Artur Schnabel (piano)
Complete Beethoven Sonata Society Recordings Vol. 6
Rec. Abbey Road Studio No. 3, London, on April 27th-28th, 1934 (No. 17); April 25th and May 7th, 1934 (No. 21). ADD
NAXOS GREAT PIANISTS 8.110760 [68’35]

 

Brian C. Thompson’s notes to this release effectively give a reception history of Schnabel’s Beethoven. As such, they make for absolutely riveting reading, and in offering a survey of critics’ reactions, contextualise how we may hear them today, post the ‘authentic’ brigade. Like Beethoven’s works themselves, there seems little doubt that Schnabel’s recordings will continue to stimulate a multiplicity of reactions and critical interpretations. Certainly, they are of their time (not least in the occasional ‘fistful’ of notes, unthinkable from today’s Conservatory automatons), yet they are simultaneously timeless in the eternal truths they speak of.

Schnabel’s variety of touch is remarkable and it is wonderful to be able to enjoy this aspect of his art thanks to Mark Obert-Thorn’s sensitive restoration (some hiss present, the body of the piano tone nicely retained). And they really are remarkable performances, the sort of thing one dreams about hearing in the concert halls of today, keeps on going and yet … they are rarely, if ever, there. The sheer imagination Schnabel demonstrates in the first movement of the ‘Tempest’ sonata is astonishing. He is unafraid of either stark juxtapositions or of seemingly unfeasible pedal markings. So the opening Largo spreads are magical and contrast superbly to the crisp Allegro that follows. The single-line recitatives are compelling and hypnotic (surely only Pollini live rivals this) – one hangs on every detail with bated breath.

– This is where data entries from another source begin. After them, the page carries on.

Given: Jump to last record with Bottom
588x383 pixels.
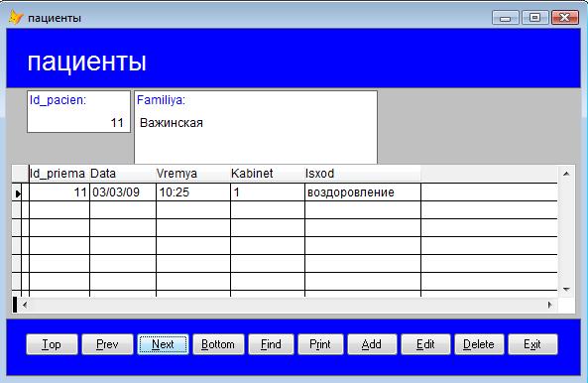Looking at the screenshot, I should tap(218, 344).
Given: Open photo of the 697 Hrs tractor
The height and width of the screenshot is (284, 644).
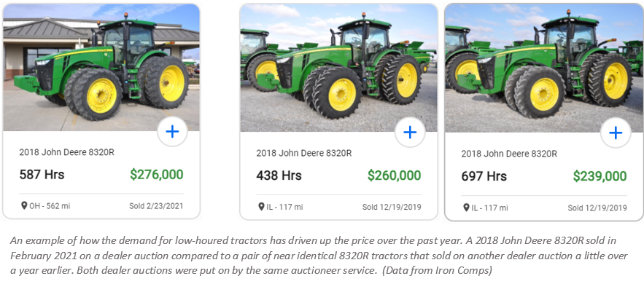Looking at the screenshot, I should 544,68.
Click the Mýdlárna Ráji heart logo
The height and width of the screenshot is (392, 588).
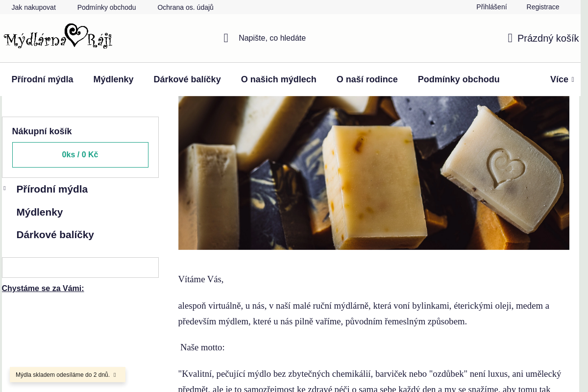click(x=58, y=37)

With such a boldly stated first movement, it should come as no surprise that the Adagio is presented in all its bare glory. The sparseness of the writing and the huge registral drops are most disturbing in the bleakness. As if to banish the ‘clouds’, Schnabel takes the finale a true one-in-a-bar (one could argue too fast for the ‘Allegretto’ marking), swinging towards the bar-line. Yet in doing so, the sky remains somewhat overcast - charm is hardly the order of the day here.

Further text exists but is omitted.